■ **Exercise directions**: Each line from the one containing "Sergipe (449, 47)" through the end of the data must be retyped exactly, and no other line.

----------------

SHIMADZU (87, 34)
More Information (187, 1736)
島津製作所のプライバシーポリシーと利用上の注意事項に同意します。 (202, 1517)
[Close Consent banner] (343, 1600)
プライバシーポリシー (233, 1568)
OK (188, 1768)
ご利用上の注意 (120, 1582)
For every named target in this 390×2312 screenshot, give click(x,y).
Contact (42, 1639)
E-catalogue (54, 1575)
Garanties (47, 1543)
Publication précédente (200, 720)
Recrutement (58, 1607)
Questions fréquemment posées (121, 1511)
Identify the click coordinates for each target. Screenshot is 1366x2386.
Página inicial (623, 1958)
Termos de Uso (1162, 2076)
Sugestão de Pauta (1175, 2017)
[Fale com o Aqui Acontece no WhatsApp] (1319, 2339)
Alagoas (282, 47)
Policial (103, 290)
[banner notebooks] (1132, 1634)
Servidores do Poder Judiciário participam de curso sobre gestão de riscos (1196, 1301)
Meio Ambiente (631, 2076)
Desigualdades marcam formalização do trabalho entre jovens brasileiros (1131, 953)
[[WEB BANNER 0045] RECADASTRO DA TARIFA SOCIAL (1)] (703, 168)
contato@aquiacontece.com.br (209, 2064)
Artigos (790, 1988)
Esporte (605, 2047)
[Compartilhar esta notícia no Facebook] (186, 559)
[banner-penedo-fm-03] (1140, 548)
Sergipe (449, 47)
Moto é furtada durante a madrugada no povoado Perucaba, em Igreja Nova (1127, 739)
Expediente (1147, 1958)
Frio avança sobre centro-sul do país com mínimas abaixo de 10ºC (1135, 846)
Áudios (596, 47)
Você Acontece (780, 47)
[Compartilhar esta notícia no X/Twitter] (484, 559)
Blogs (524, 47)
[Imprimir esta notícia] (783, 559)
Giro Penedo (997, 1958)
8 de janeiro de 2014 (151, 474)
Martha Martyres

----------------

■ **Answer space**:
Sergipe (449, 47)
Moto é furtada durante a madrugada no povoado Perucaba, em Igreja Nova (1127, 739)
Expediente (1147, 1958)
Frio avança sobre centro-sul do país com mínimas abaixo de 10ºC (1135, 846)
Áudios (596, 47)
Você Acontece (780, 47)
[Compartilhar esta notícia no X/Twitter] (484, 559)
Blogs (524, 47)
[Imprimir esta notícia] (783, 559)
Giro Penedo (997, 1958)
8 de janeiro de 2014 (151, 474)
Martha Martyres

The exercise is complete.